Could this be the "Antidote" to the Ebola Virus?

Khryss | Published 2017-05-20 16:54
Who wouldn't have known about Ebola? A deadly virus that can kill 6 in 10 people within just a week or two after contact, it's something people have been warned of. This virus destroys cells and organs at the same time, directly attacking the immune system as it targets cell components like lysosomes and endosomes. But recently, researchers have discovered two antibodies that can inactivate all of the five strains of the Ebola virus- all from the blood of a survivor in West Africa. (Woah, from human survivor!) These prevent the virus from binding to a protein called NPC1, which halts the virus from replicating and spreading. To further study these, researchers have injected mice and ferrets with each strain of the virus followed by the antibodies. This yielded the same result- animals were protected from the virus. The antibodies joins along with the virus into the endosome, acting like a Trojan horse, Kartik Chandran, one of the authors of the study, describes. Ebola can change its shape which allows it to evade the immune system. However, those antibodies bind to the virus tightly which consequently prevents it from changing its shape. Chandran says this process is unique because of how effective it attacks the virus.

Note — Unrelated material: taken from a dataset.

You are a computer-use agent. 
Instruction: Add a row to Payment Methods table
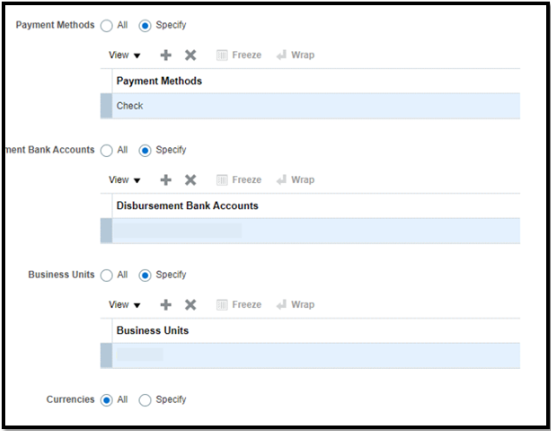pos(166,55)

“If the described antibody turns out to be protective in non-human primates this will certainly be a candidate for a prophylactic vaccine for humans which could be given…to health care personnel shortly before they are deployed to an Ebola virus outbreak. This would be especially important if the exact Ebola virus species causing the outbreak is not known," says Stephan Becker, an Ebola researcher at the University of Marburg who wasn't involved in the research. Chandran said that he doesn't see the research being used as a vaccine, but rather as a therapeutic technique to people who were likely exposed. The researchers are also collaborating with Mapp Biopharmaceutical to possibly release the antibodies to the public in the coming years.